Przepisz jako listę JSON łańcuchów wszystko od wiersza zawierającego „The width and” aż do końca wpisów, po jednym łańcuchu na każdy wiersz, z pominięciem pustych wierszy. Obrazów nie umieszczaj w odpowiedzi.

# Dane
=-=-=-=-=

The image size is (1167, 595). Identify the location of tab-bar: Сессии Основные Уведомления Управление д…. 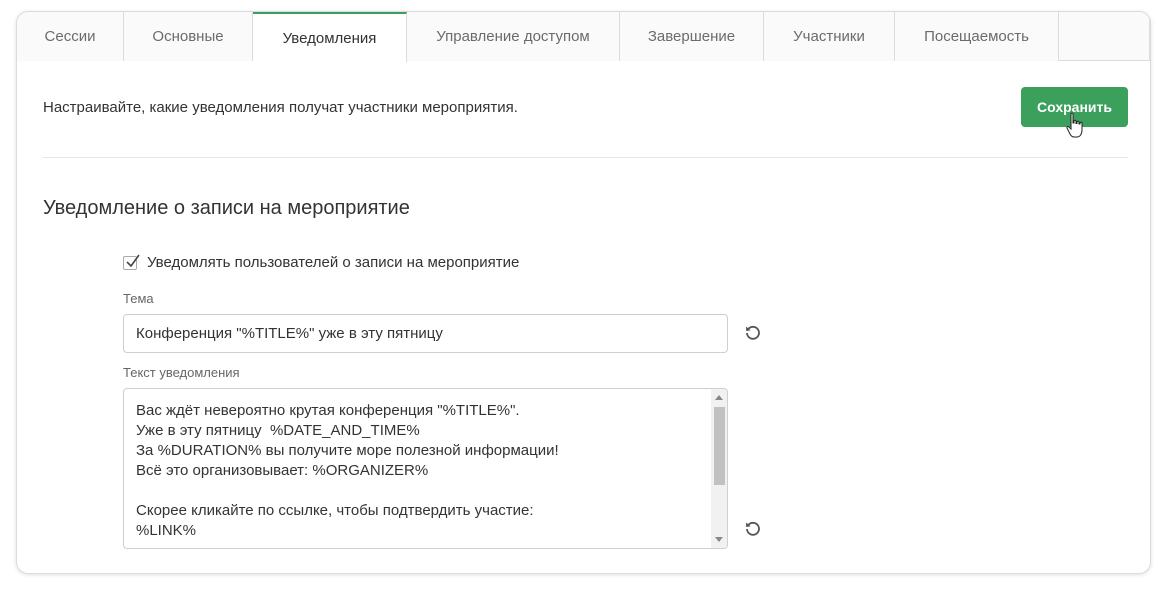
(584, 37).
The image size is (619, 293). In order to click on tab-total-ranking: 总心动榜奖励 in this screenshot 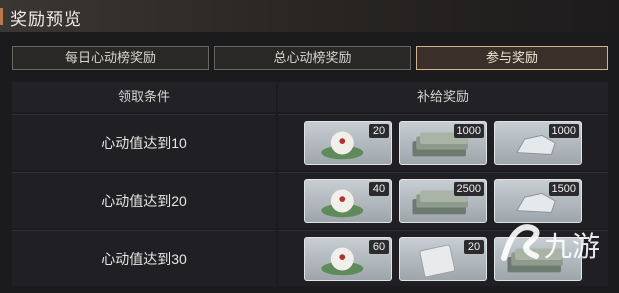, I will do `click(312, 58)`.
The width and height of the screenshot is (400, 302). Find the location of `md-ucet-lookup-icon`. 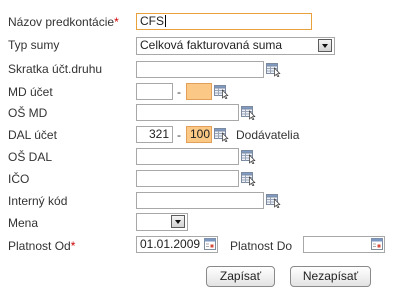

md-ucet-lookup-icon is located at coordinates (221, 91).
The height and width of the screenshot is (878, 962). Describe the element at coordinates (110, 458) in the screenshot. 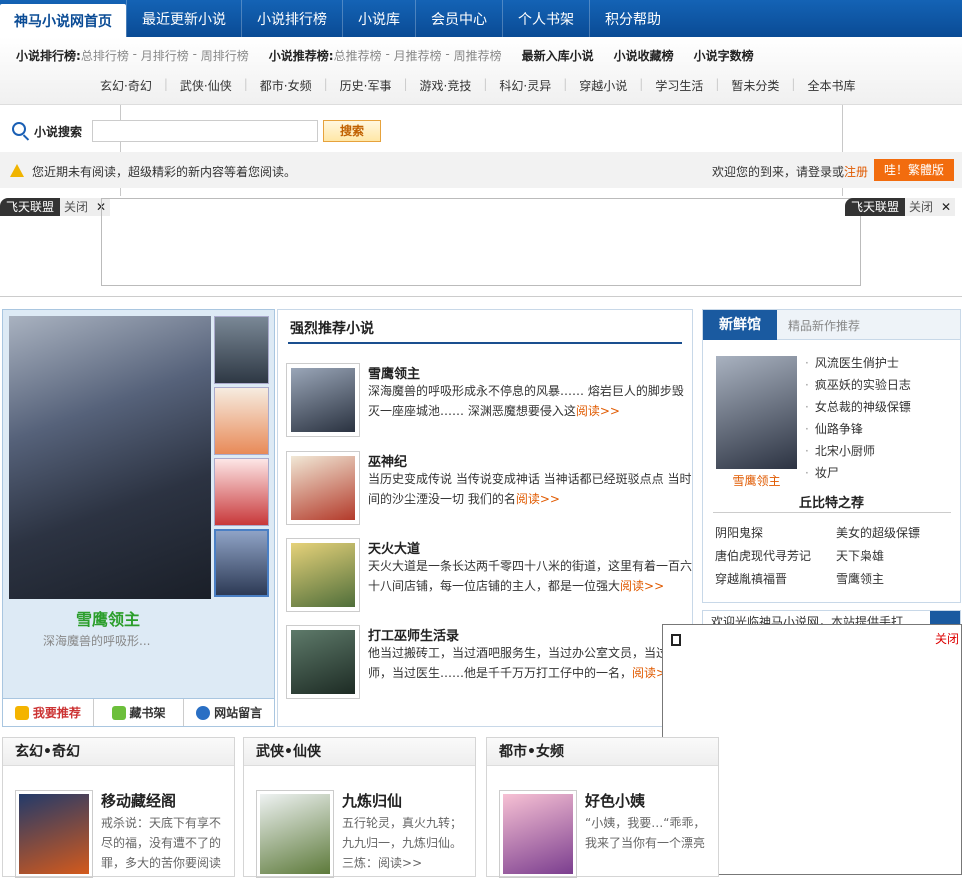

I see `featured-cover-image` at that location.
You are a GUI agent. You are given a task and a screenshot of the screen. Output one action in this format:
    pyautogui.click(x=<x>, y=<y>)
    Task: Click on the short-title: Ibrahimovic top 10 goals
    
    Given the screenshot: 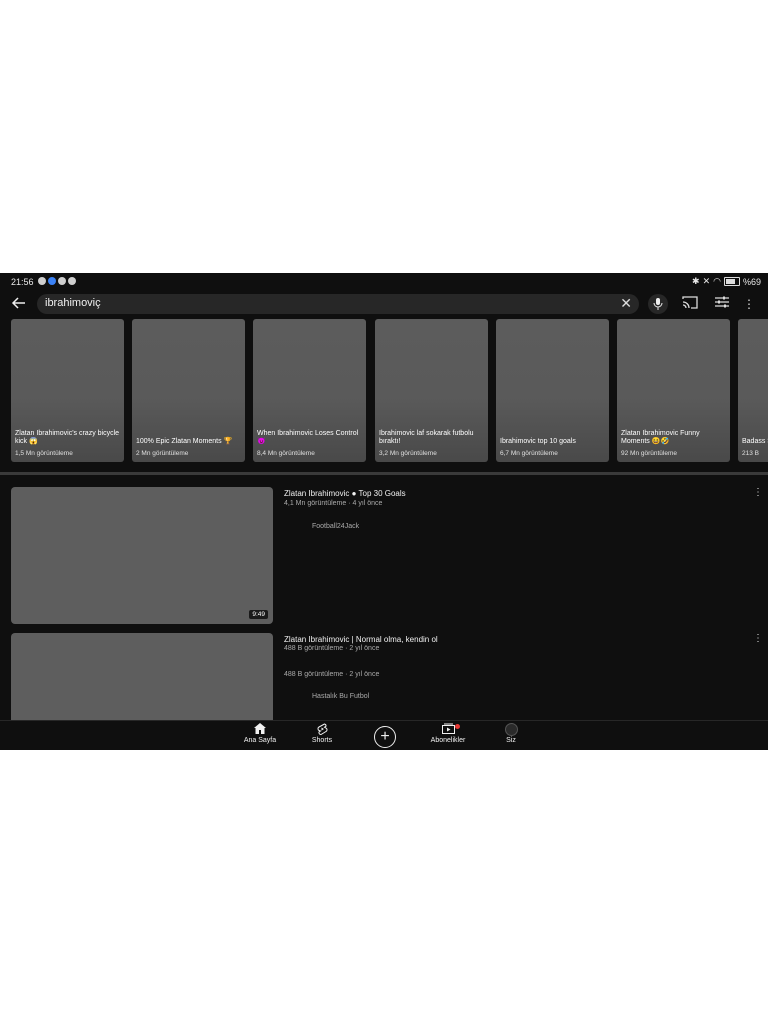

=-=-=-=-=

# Odpowiedź
[
  "The width and height of the screenshot is (400, 302). Find the location of `md-ucet-lookup-icon`. ",
  "md-ucet-lookup-icon is located at coordinates (221, 91).",
  "The height and width of the screenshot is (878, 962). Describe the element at coordinates (110, 458) in the screenshot. ",
  "I see `featured-cover-image` at that location.",
  "You are a GUI agent. You are given a task and a screenshot of the screen. Output one action in this format:",
  "    pyautogui.click(x=<x>, y=<y>)",
  "    Task: Click on the short-title: Ibrahimovic top 10 goals",
  "    Given the screenshot: "
]